Euler-Lagrange equation states that the functional's maximizer must satisfies: $$ \frac{\partial}{\partial b}(L-\lambda K) = \frac{d}{dx}[\frac{\partial}{\partial c}(L-\lambda K)]. $$ This gives: $$ \dot{G} = \frac{d}{dx}[G - x - \lambda v(x)] = \dot{G}-1-\lambda \dot{v}\\ \Longrightarrow \lambda = -\frac{1}{\dot{v}} $$ Which suffers from two problems:
- All the information about $G$ is lost! I can deduce literally nothing about it.
- The final result contradicts the assumption of constant $\lambda$.

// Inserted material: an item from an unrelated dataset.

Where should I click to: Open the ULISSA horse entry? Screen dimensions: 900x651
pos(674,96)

What am I doing wrong? Thanks for your help!
Due to Dirichlet boundary conditions $G(-b)=0$ and $G(b)=1$ we can remove total derivative terms. The new functional simplifies to $$ \int_{-b}^b\! dx~G(x)$$ and the new constraint simplifies to $$ -\int_{-b}^b\! dx~\dot{v}(x)G(x)~=~\tilde{C}~=~\text{some const}.$$ OP correctly finds that the Euler-Lagrange (EL) equation becomes $$ 1+\lambda\dot{v}~=~0. $$ There are several cases:
Case $\dot{v}~=~0$ and $\tilde{C}~=~0$: Constraint is automatically satisfied. Then the functional is unbounded from below and from above.
Case $\dot{v}~=~0$ and $\tilde{C}~\neq~0$: Constraint is never satisfied.

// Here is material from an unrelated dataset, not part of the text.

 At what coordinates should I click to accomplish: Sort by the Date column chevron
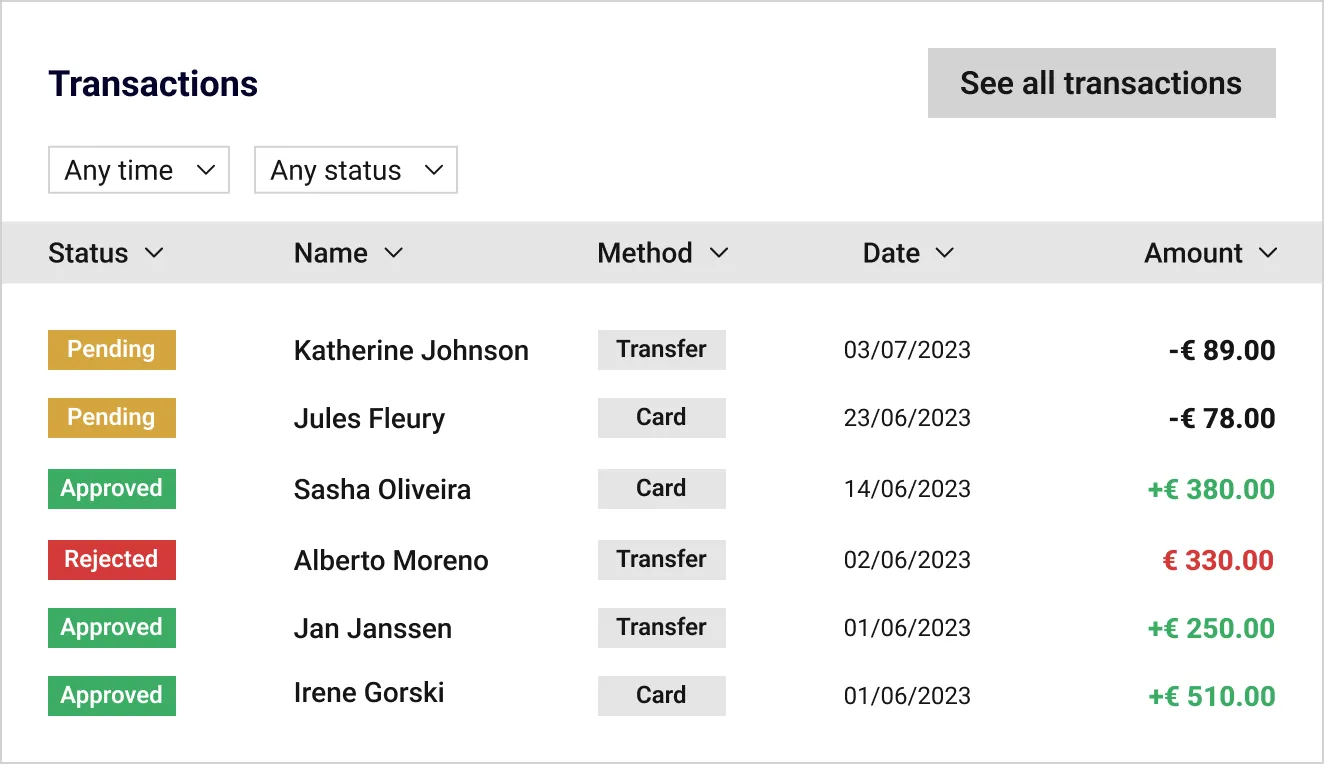(944, 253)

Case $\dot{v}~=~\text{const}~\neq~0$: Functional takes same value $-\tilde{C}/\dot{v}$ for all configurations $G$ that satisfy constraint.
Case $\dot{v}$ non-constant: EL equation is impossible to satisfy. Assume for simplicity that $\dot{v}$ is continuous. Then the functional is unbounded from below and from above.